MATERIAL TO PROCESS START

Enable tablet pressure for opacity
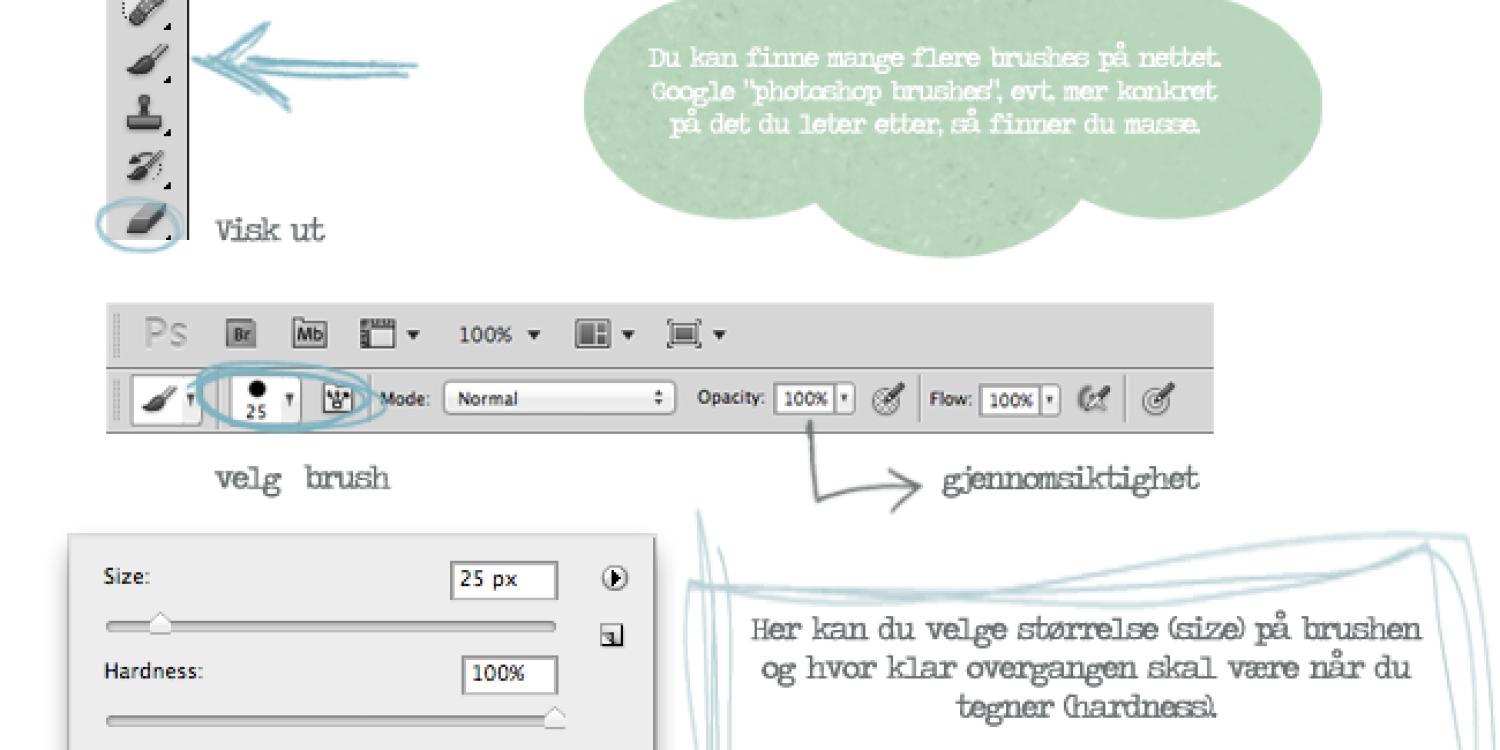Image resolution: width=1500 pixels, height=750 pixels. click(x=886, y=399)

MATERIAL TO PROCESS END
MATERIAL TO PROCESS START

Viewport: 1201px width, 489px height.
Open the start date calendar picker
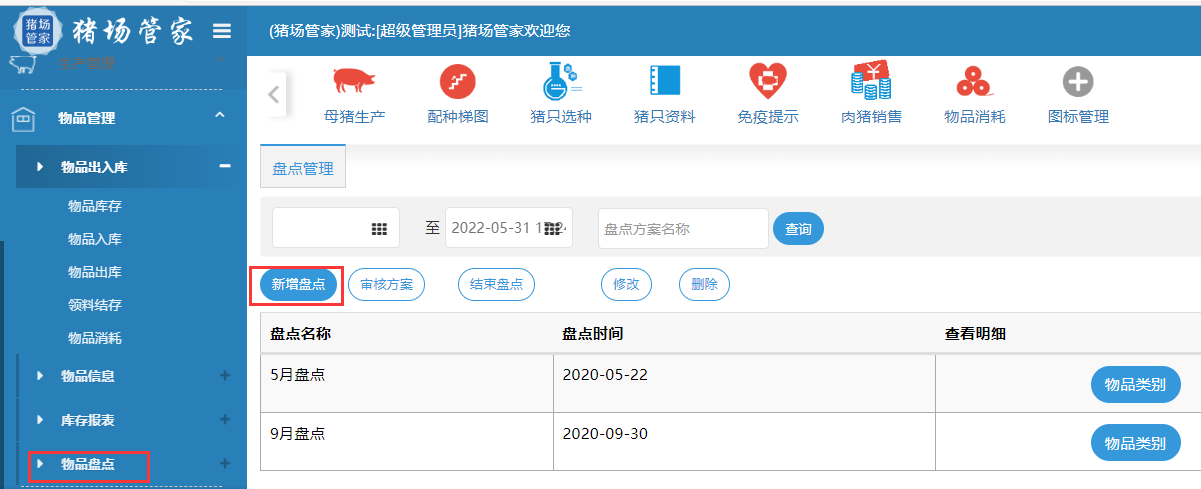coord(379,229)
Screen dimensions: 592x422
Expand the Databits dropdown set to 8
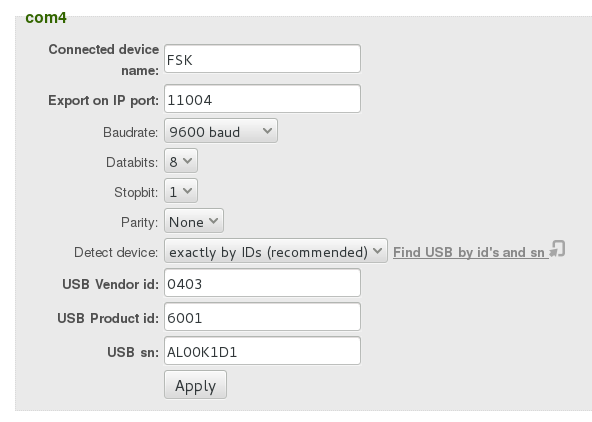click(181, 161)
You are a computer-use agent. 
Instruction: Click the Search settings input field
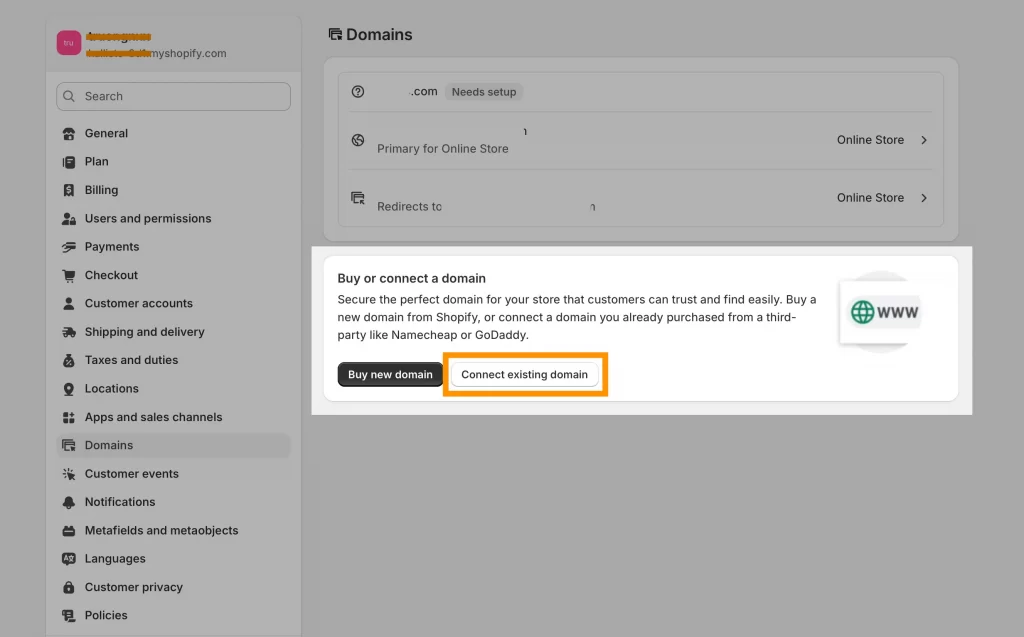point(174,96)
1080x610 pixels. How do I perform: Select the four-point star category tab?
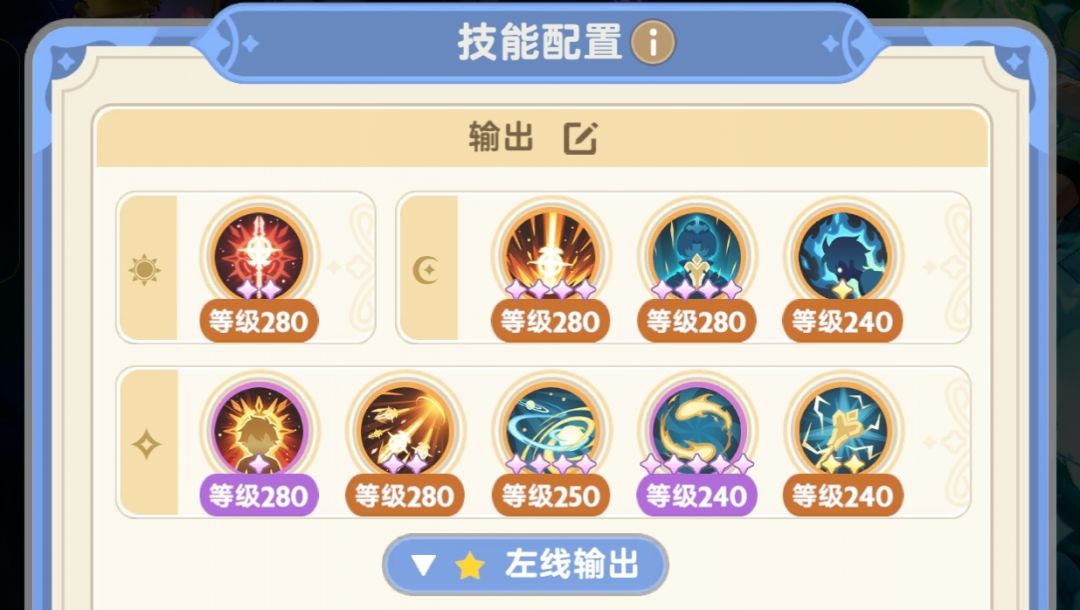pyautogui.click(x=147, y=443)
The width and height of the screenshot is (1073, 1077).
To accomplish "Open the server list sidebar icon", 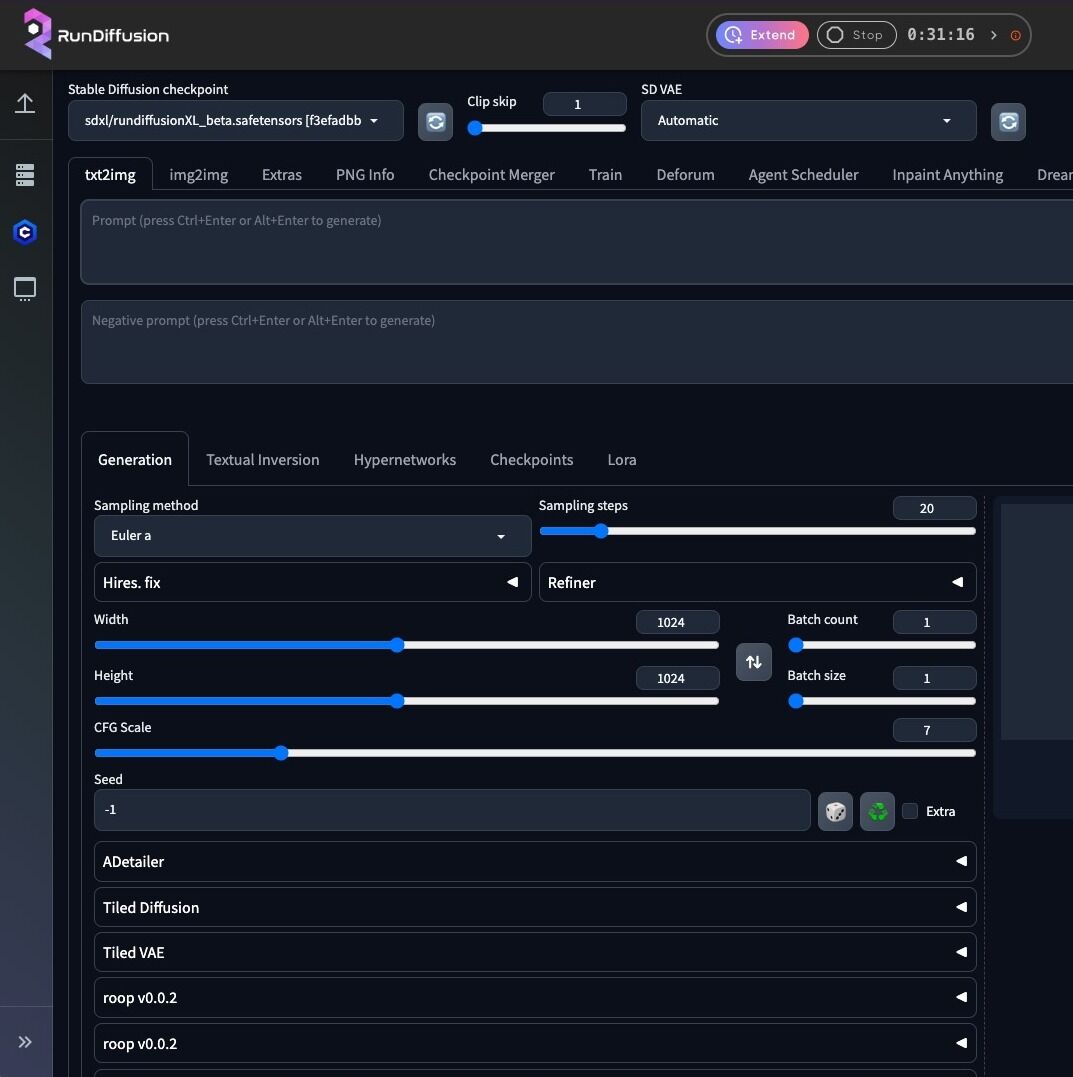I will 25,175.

MATERIAL TO PROCESS END

■ WORK REQUEST ■
Only one stretch of the listing is wanted: the lines starting at the one with "You are a computer-use agent." and ending at the one with "The width and", copied exactly and free of pictures.

■ RESPONSE BELOW ■
You are a computer-use agent. 
Instruction: Click the Search settings input field
point(174,96)
1080x610 pixels. How do I perform: Select the four-point star category tab?
pyautogui.click(x=147, y=443)
The width and height of the screenshot is (1073, 1077).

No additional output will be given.